© Jesse Kanda
08 10

Björk Utopia One Little Indian

23.11.17

In an age of pervasive pessimism, ‘Utopia’ is a punchline. Human instinct is inexorably drawn towards the cynical, and idealism has become a byword for naivety. But the potential for personal Utopia exists within us all.

On her ninth full-length, Björk presents her own vision of Utopia. This album will likely be viewed as a sister-piece to 2015’s Vulnicura: a photorealistic portrait of the wake of heartbreak. The dawn after the darkness, Utopia is a document of existential rediscovery.

For this LP, Björk formed, arranged and conducted a 12-piece orchestra of female Icelandic flute players. A far cry from Vulnicura’s string-drenched soundscapes, here field recordings and playful woodwind compositions give the album a celestial lightness. These elements are frequently undercut by brutalist industrial structures and glossy, synthetic textures, which hint at the reunion with collaborator Arca. In the conflation of these two extremes – the bucolic innocence of flute with Arca’s slash of electronic interference – you find the soundtrack to Utopia.

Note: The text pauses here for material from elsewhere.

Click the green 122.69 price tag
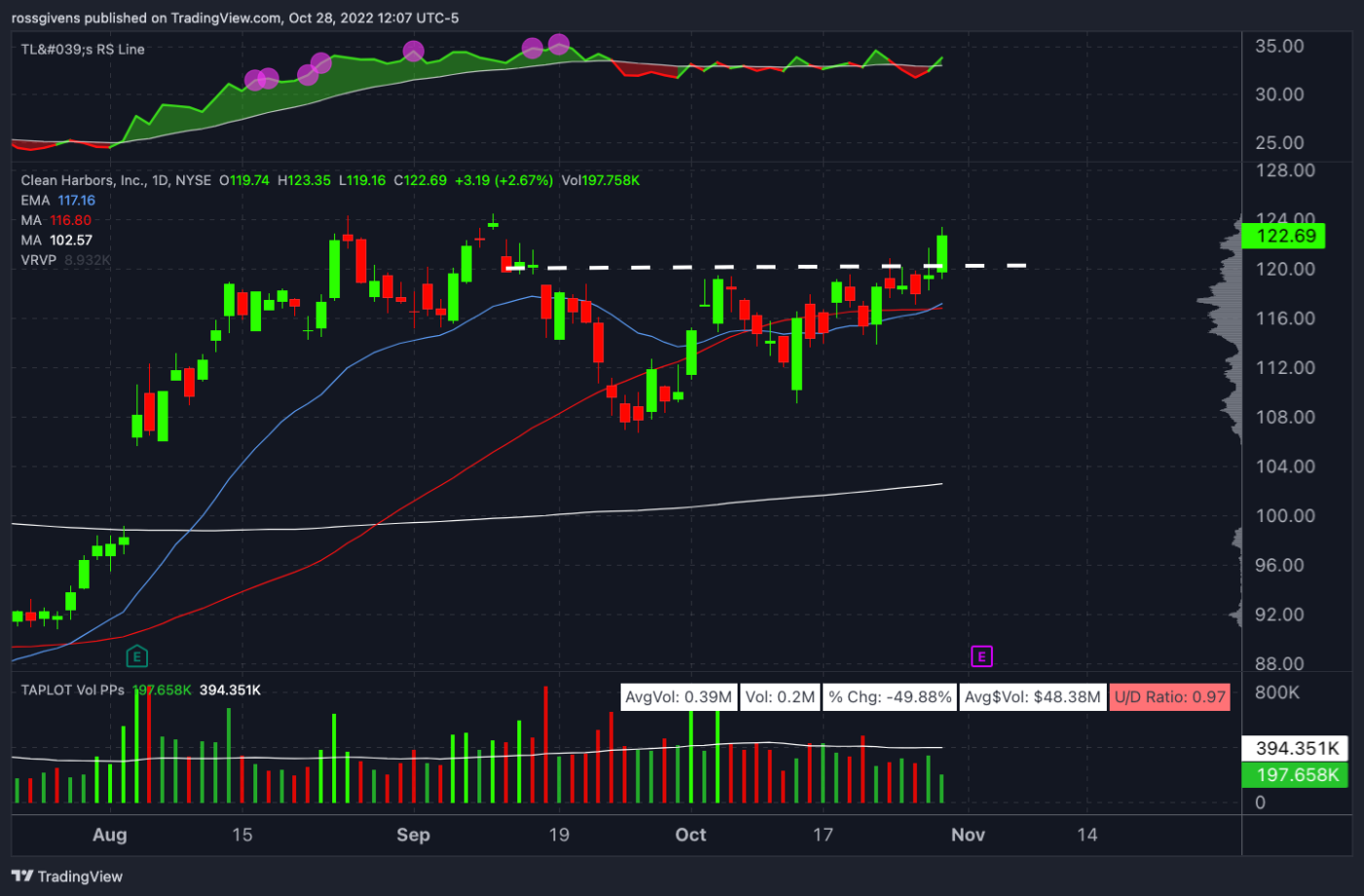 (x=1284, y=236)
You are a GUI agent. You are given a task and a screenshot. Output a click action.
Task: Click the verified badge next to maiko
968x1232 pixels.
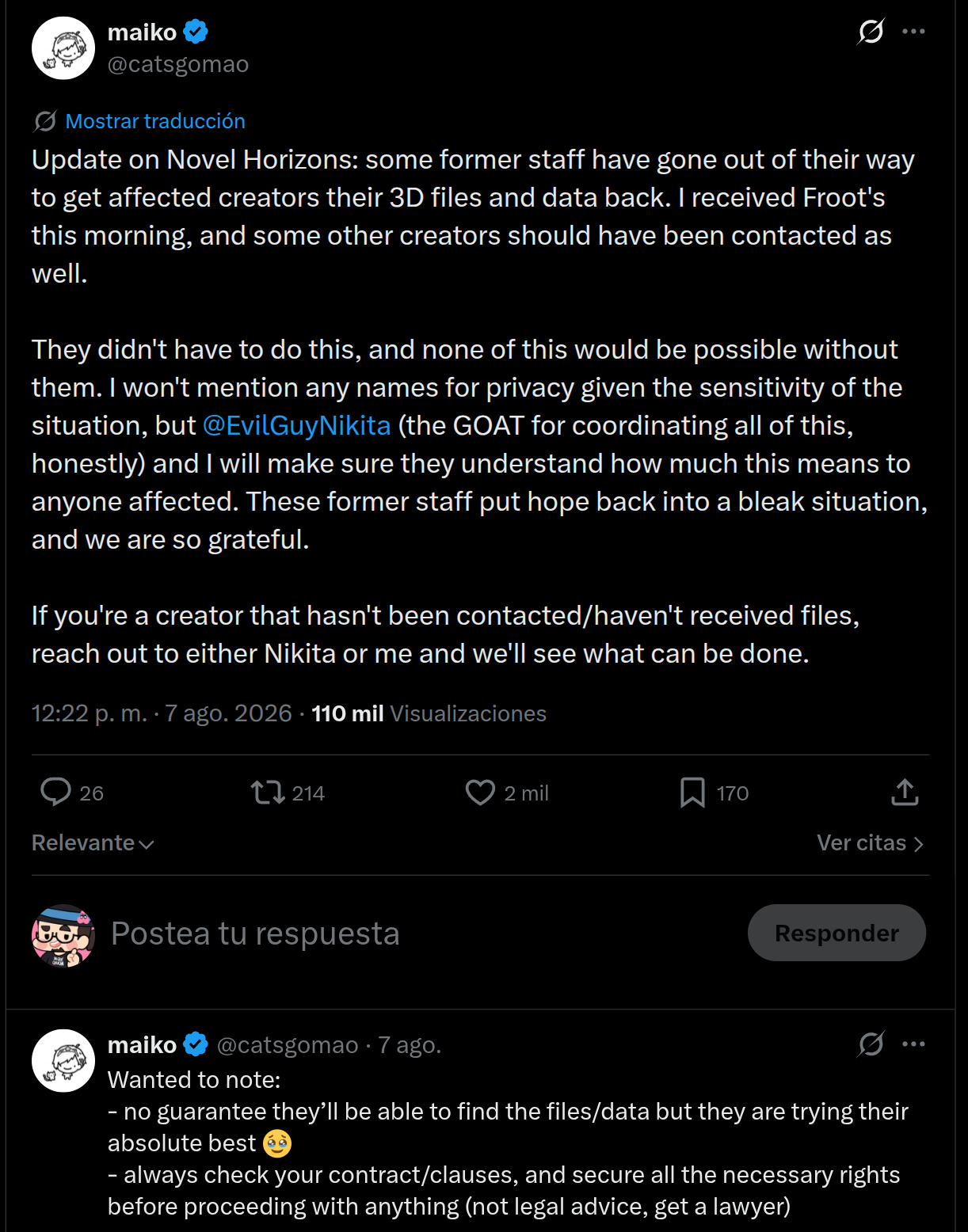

Opener Arisen my senses is the synaesthetic overload of tearing open the curtains to a jubilant morning, and a grandiose introduction. A celebration of human connection becomes increasingly clear on the touch-tight Blissing me and, later, the almost giddy Features Creatures. During these tracks, the simplicity of new love at its purest is addressed with childlike wonder; the naivety of succumbing to perfection. The Gate traces a direct line from the last album to this: “My healed chest wound” (shown gaping on Vulnicura’s cover) “transformed into a gate. Where I receive love from, where I give love from.”

But Utopia is far from a breezy, convivial counterpoint to Vulnicura’s stark introspection. Pulsating, 10-minute centrepiece Body Memory tramples flutes underfoot in favour of jarring cello arrangements, which in turn wrestle with barking samples and gothic choral swoops. It’s an acknowledgement of primal physicality (“my limbs and tongue take over like the ancestors before”). Its dense severity is almost – as Björk declares at one point – “Kafka-esque”. Loss, a collaboration with Tri Angle Records alumnus Rabit, degenerates into remorseless noise-techno. As neat as it might be to label Utopia perfect, it isn’t. It lacks Vulnicura’s sense of narrative, and the sound palette, for all its vitality, renders some passages amorphous, the flutes nearly losing their lightness. At points, Björk’s voice struggles to emerge. And with a running time near 70 minutes and little care given for formalities of structure, this ranks among her most esoteric creations.

In essence, though, Utopia is another triumph. As a spectral choir of Björks breathily combine on miraculous final track Future Forever, ruminating on herself as lover and mother, it leaves an elegiac yet buoyant echo; lamenting a past self and celebrating the new with a potent message of hope over fear. Perhaps a belief in perfection is naivety, and the search for Utopia is a fool’s errand. But to give up that search is to give up too much.